Element and text location data:
*-*-*
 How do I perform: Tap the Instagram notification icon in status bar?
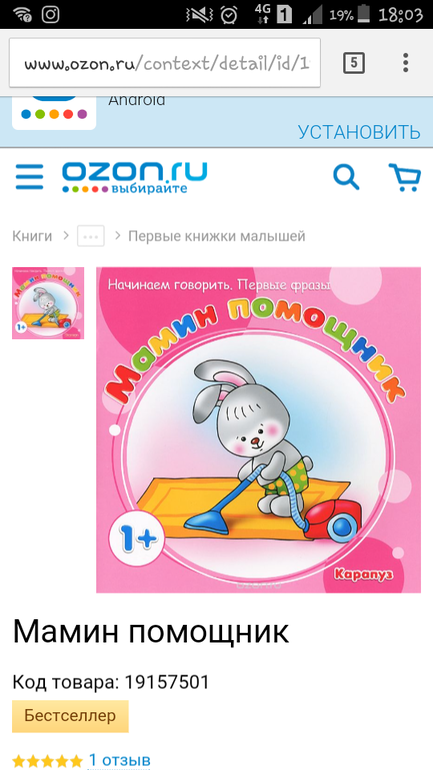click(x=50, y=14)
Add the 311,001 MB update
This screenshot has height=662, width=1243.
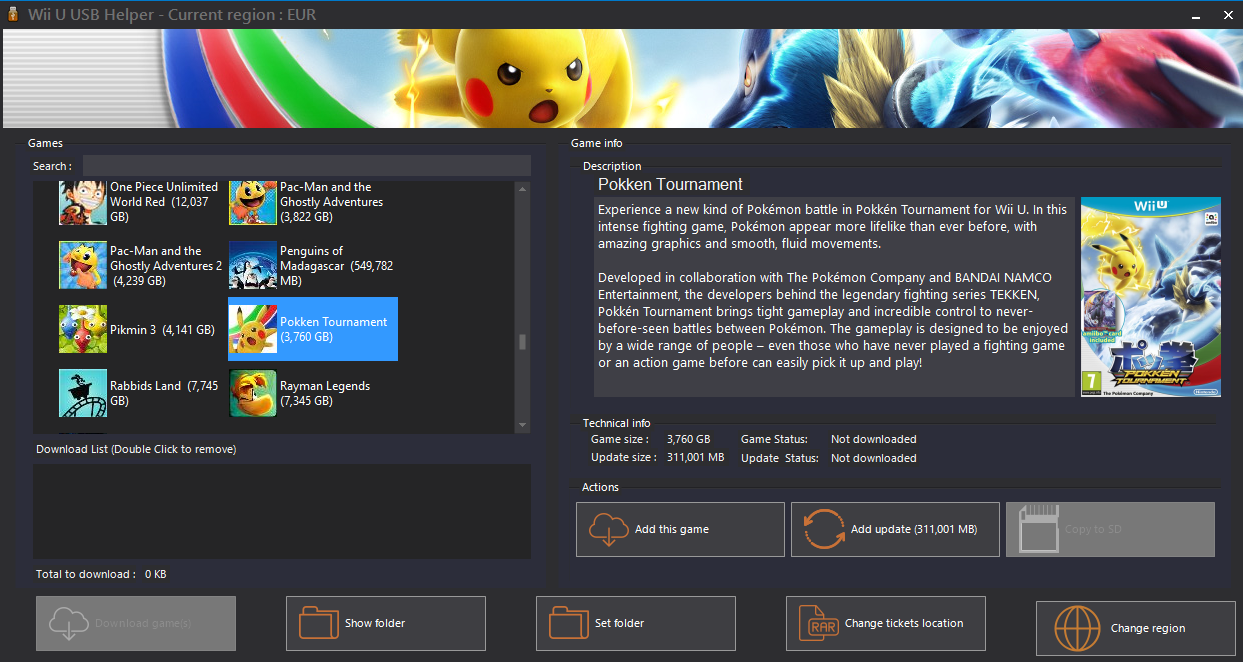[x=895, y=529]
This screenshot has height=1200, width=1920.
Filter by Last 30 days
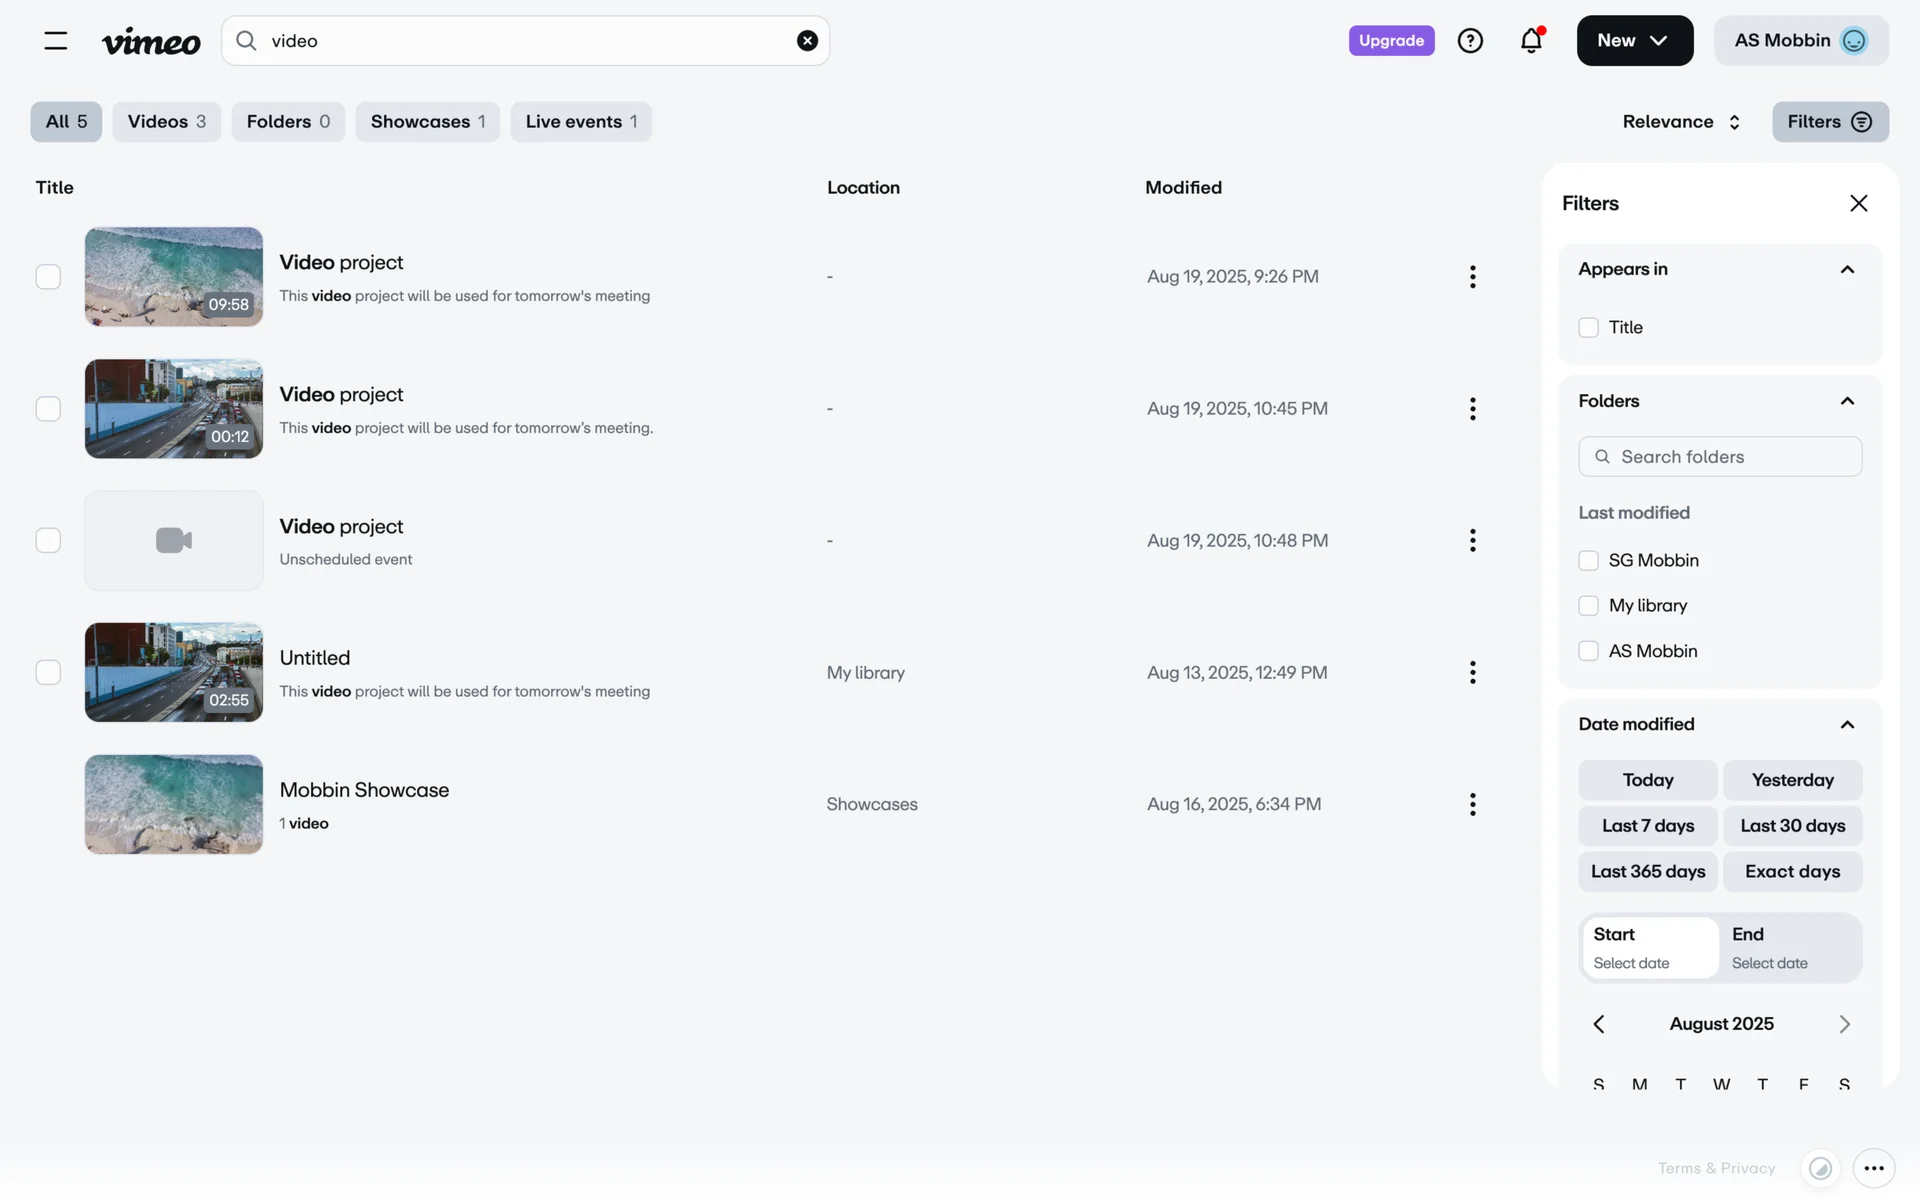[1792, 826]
*-*-*
- [What is required]
Please copy out every line above word for word, leaving the pictures out.

- [In response]
 How do I perform: Tap the Instagram notification icon in status bar?
click(x=50, y=14)
Add the 311,001 MB update
This screenshot has height=662, width=1243.
[x=895, y=529]
This screenshot has height=1200, width=1920.
Filter by Last 30 days
[1792, 826]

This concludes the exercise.